> [KUTIPAN TEKS]
Minggu III Prapaskah - Tahun C - 2010


Tonny Blikon, SS.CC

Kel 3:1-8, 13-15 I Kor 10:1-6, 10-12 Luk 13:1-9

Saudara dan saudariku
Tema minggu pengajaran pada bulan Maret ini adalah Sakramen Rekonsiliasi. Akan tetapi sebelum berbicara mengenai hal itu, saya ingin mengajak kita untuk melihat bacaan pertama hari ini; tentang penampakan Allah kepada Musa. Dalam permenungan saya, ada 2 hal menarik yang kiranya perlu mendapat perhatian kita bersama.

Pertama, penampakan itu terjadi bukan dalam Bait Allah atau di suatu tempat ibadat tertentu, tetapi di padang gurun – salah satu tempat yang sangat profan – kalau kita mau membedakan antara ‘yang kudus’ dan ‘yang profan’.

Kedua, penampakan itu terjadi bukan pada saat Musa berdoa tetapi ketika ia sedang melakukan pekerjaannya sehari-hari; menggembalakan kawanan domba milik Yitro, mertuanya.

Jadi, Allah menampakan diri-Nya kepada Musa di tempat yang sangat biasa – profan dan ketika ia sedang sibuk melakukan tugas kesehariannya.

Saudara dan saudariku.
Manusia zaman ini semakin kehilangan cita rasa akan kekudusan dan kehadiran Allah dalam dunia. Dunia telah menjadi tempat yang sangat profan. Di dalam gereja saja, yang notabene sebagai tempat kudus, yang dikhususkan bagi doa dan ibadat orang ribut dan lari ke sana ke mari. Atau sesudah misa, orang menjadikan tempat ini sebagai tempat ngobrol, bergossip ria …. apalagi kalau di luar gereja atau tempat ibadat lainnya. Singkatnya manusia mulai kehilangan cita rasa akan kekudusan dan kehadiran Allah dalam dunia.

Dengan ilmu pengetahuan, manusia merasa bisa menjelaskan segala sesuatu yang terjadi tanpa mau mengakui peranan Allah di balik setiap peristiwa yang terjadi. Untuk orang zaman ini, istilah ‘misteri’ itu tidak terlalu dipandang karena sesuatu yang belum bisa terungkap itu hanya tinggal menunggu waktu saja. Manusia merasa bahwa semua peristiwa alam maupun sosial bisa dijelaskan dengan ilmu pengetahuan. Hal ini berakibat bahwa manusia sudah sangat sulit untuk mengenal kehadiran Allah dalam setiap peristiwa alam atau peristiwa hidupnya setiap hari. Orang tidak lagi mengakui kehadiran Allah dalam kesibukannya setiap hari atau orang tidak lagi mengikutsertakan Allah dalam kesibukannya setiap hari.

> [PERMINTAAN TERTULIS A]
Tuliskan ulang bagian renungan Prapaskah di atas, mulai dari "Kel 3:1-8, 13-15" dan terus hingga "milik Yitro, mertuanya.", tanpa mengubah satu kata pun.

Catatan
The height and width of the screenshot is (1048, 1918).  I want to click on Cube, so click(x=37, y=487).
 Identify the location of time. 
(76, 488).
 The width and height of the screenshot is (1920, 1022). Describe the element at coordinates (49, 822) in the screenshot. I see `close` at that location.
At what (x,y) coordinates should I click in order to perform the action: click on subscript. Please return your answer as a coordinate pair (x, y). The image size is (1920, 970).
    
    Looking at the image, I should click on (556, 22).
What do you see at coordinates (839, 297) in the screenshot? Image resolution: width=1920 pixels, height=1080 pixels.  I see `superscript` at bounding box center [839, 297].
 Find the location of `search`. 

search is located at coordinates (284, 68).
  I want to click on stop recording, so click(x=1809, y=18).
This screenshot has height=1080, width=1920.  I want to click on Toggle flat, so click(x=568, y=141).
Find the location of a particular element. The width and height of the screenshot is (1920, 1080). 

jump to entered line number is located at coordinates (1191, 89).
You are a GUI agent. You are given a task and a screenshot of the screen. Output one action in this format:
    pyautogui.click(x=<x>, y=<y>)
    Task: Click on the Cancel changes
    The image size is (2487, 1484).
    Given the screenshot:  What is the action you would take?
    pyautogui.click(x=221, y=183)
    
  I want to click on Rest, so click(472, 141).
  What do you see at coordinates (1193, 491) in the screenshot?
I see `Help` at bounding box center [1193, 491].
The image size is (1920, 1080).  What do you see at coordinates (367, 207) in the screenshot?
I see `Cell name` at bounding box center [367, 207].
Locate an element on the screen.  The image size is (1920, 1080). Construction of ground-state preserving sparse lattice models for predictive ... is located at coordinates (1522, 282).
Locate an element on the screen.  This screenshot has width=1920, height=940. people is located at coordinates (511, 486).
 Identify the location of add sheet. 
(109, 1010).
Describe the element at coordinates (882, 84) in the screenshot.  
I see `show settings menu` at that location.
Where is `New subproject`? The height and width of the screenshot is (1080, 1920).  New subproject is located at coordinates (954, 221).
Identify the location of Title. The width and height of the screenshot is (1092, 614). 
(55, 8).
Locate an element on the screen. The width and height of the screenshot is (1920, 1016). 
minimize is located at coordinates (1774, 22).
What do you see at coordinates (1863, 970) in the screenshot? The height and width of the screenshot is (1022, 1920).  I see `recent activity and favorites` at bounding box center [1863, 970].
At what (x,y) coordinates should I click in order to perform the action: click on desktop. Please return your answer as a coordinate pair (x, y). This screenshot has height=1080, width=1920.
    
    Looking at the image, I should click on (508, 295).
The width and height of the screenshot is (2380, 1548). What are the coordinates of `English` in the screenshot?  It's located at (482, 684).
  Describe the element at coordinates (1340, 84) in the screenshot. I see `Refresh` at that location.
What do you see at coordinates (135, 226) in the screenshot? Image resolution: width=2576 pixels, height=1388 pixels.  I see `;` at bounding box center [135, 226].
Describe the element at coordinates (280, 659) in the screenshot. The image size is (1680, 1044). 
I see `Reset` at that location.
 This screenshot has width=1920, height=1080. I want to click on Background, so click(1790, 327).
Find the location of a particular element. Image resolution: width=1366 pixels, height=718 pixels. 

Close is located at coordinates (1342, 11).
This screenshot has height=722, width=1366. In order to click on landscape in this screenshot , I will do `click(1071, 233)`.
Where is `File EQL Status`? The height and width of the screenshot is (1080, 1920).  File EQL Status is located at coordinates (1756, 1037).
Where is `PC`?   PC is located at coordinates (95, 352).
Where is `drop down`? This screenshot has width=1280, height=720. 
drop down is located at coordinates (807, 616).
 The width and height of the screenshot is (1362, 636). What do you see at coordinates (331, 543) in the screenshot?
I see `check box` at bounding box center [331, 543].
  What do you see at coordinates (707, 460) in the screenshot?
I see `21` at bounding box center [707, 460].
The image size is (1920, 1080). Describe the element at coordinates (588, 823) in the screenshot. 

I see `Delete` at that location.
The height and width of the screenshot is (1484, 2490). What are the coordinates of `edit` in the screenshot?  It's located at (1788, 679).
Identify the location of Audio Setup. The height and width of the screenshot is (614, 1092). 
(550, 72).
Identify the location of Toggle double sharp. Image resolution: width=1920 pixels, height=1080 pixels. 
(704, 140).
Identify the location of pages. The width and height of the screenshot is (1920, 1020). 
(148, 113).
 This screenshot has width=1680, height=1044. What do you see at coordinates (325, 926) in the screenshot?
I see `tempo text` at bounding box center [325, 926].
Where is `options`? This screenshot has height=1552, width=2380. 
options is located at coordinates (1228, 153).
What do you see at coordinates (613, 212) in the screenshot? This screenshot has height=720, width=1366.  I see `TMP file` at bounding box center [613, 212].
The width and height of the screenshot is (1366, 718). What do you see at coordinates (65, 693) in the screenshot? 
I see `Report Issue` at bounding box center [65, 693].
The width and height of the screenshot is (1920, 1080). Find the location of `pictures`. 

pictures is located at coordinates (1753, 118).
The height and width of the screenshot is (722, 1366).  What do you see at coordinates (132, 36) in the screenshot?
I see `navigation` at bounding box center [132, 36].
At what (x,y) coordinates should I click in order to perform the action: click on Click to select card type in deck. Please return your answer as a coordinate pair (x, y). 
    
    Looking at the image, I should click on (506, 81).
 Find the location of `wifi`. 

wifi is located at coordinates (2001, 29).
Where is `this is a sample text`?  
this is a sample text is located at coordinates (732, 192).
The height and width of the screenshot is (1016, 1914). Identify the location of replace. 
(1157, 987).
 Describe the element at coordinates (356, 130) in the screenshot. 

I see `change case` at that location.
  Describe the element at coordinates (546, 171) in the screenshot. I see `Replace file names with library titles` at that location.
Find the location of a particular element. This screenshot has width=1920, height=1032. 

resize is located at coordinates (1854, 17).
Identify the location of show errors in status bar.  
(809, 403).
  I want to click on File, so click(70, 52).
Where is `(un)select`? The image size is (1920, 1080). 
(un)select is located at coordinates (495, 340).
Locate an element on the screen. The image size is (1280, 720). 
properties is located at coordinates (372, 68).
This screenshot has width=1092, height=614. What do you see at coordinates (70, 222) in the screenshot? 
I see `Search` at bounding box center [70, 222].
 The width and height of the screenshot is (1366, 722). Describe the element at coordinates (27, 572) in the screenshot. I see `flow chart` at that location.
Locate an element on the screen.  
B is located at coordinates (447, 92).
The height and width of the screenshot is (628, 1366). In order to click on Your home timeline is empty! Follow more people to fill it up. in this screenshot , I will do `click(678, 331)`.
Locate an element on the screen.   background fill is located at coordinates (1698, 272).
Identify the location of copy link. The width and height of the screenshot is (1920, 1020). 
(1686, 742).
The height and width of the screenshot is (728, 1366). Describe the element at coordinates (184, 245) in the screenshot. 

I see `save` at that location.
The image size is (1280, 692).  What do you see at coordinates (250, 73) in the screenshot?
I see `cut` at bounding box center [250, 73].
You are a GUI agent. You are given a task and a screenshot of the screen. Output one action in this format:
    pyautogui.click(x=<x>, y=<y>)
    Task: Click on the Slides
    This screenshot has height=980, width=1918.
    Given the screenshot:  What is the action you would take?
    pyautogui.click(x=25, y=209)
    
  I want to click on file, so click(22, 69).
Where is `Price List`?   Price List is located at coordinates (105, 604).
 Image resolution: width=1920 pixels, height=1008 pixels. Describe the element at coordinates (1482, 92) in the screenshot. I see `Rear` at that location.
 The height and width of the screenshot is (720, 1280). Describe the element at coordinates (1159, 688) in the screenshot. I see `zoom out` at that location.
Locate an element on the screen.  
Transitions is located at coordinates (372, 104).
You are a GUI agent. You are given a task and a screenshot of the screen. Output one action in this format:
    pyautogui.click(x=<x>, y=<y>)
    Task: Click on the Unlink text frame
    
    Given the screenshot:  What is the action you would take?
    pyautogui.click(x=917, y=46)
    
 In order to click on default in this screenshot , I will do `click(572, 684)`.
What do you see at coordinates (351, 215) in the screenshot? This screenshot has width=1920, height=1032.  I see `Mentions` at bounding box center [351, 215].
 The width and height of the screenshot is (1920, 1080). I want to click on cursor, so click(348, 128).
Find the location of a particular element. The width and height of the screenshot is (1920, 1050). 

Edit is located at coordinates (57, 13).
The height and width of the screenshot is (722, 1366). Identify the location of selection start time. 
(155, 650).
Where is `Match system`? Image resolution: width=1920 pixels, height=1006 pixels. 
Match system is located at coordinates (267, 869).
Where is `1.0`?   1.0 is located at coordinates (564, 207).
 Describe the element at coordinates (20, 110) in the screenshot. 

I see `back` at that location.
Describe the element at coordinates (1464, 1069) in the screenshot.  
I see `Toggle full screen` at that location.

> [PERMINTAAN TERTULIS B]
Ekstrak dari baris-baris data di atas rentang yang dimulai pada baris yang memuat "Identify the location of Title." dan berlanjut hingga baris yang memuat "This screenshot has height=722, width=1366.", kedua ujungnya termasuk. Salin hanya baris-baris tersebut tanpa perubahan.

> [JAWABAN TEPAT A]
Kel 3:1-8, 13-15 I Kor 10:1-6, 10-12 Luk 13:1-9

Saudara dan saudariku
Tema minggu pengajaran pada bulan Maret ini adalah Sakramen Rekonsiliasi. Akan tetapi sebelum berbicara mengenai hal itu, saya ingin mengajak kita untuk melihat bacaan pertama hari ini; tentang penampakan Allah kepada Musa. Dalam permenungan saya, ada 2 hal menarik yang kiranya perlu mendapat perhatian kita bersama.

Pertama, penampakan itu terjadi bukan dalam Bait Allah atau di suatu tempat ibadat tertentu, tetapi di padang gurun – salah satu tempat yang sangat profan – kalau kita mau membedakan antara ‘yang kudus’ dan ‘yang profan’.

Kedua, penampakan itu terjadi bukan pada saat Musa berdoa tetapi ketika ia sedang melakukan pekerjaannya sehari-hari; menggembalakan kawanan domba milik Yitro, mertuanya.

> [JAWABAN TEPAT B]
Identify the location of Title. The width and height of the screenshot is (1092, 614). 
(55, 8).
Locate an element on the screen. The width and height of the screenshot is (1920, 1016). 
minimize is located at coordinates (1774, 22).
What do you see at coordinates (1863, 970) in the screenshot? The height and width of the screenshot is (1022, 1920).  I see `recent activity and favorites` at bounding box center [1863, 970].
At what (x,y) coordinates should I click in order to perform the action: click on desktop. Please return your answer as a coordinate pair (x, y). This screenshot has height=1080, width=1920.
    
    Looking at the image, I should click on (508, 295).
The width and height of the screenshot is (2380, 1548). What are the coordinates of `English` in the screenshot?  It's located at (482, 684).
  Describe the element at coordinates (1340, 84) in the screenshot. I see `Refresh` at that location.
What do you see at coordinates (135, 226) in the screenshot? Image resolution: width=2576 pixels, height=1388 pixels.  I see `;` at bounding box center [135, 226].
Describe the element at coordinates (280, 659) in the screenshot. The image size is (1680, 1044). 
I see `Reset` at that location.
 This screenshot has width=1920, height=1080. I want to click on Background, so click(1790, 327).
Find the location of a particular element. Image resolution: width=1366 pixels, height=718 pixels. 

Close is located at coordinates (1342, 11).
This screenshot has height=722, width=1366. In order to click on landscape in this screenshot , I will do `click(1071, 233)`.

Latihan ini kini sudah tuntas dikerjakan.